Etosha est le premier parc de Namibie. C’est le plus ancien (1907 puis 1967). C’est l’un des plus grands. C’est le plus visité. C’est tout simplement spectaculaire. Des paysages épiques peuplés d’animaux sauvages en nombre incroyable, aussi près que vous le souhaitez. De l’éléphant à l’oryctérope, de la girafe à l’écureuil terrestre, du lion au ratel, du gnou au phacochère, de l’autruche au flamant rose ; tous et bien plus encore seront rencontrés par le patient et le chanceux.
Etosha est un immense parc, à la fois vaste et sauvage. Il s’étend sur une centaine de kilomètres du nord au sud et sur 300 kilomètres d’est en ouest (22931 km2). L’extrême platitude du terrain semble agrandir l’immensité sous ce ciel infini. Et la faune y est impressionnante en nombre : les troupeaux de springboks, de zèbres et de gnous dans les plaines, les majestueuses girafes perchées sur de grands arbres épineux, les éléphants assoiffés, les koudous et les impalas, les groupes de gangas au bord de l’eau… Pendant ce temps, les prédateurs en traque créent un suspense constant et discret qui nous rappelle le cycle naturel de la vie et de la mort.

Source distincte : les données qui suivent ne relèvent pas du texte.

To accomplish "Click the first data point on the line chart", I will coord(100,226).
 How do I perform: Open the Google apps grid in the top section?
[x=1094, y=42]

Aujourd’hui, l’abondance et la diversité de la faune sauvage du parc d’Etosha peuvent donner l’impression qu’il en a toujours été ainsi : un havre de vie sauvage intact, préservé inchangé pour l’éternité. Pourtant, les populations du parc ont un passé étonnamment mouvementé. Comme c’est le cas pour tant de parcs namibiens, l’histoire d’Etosha est celle du retour de la faune sauvage. Les populations de nombreuses espèces ont dû être reconstituées à partir de zéro. Le parc est un hommage à une conservation réussie.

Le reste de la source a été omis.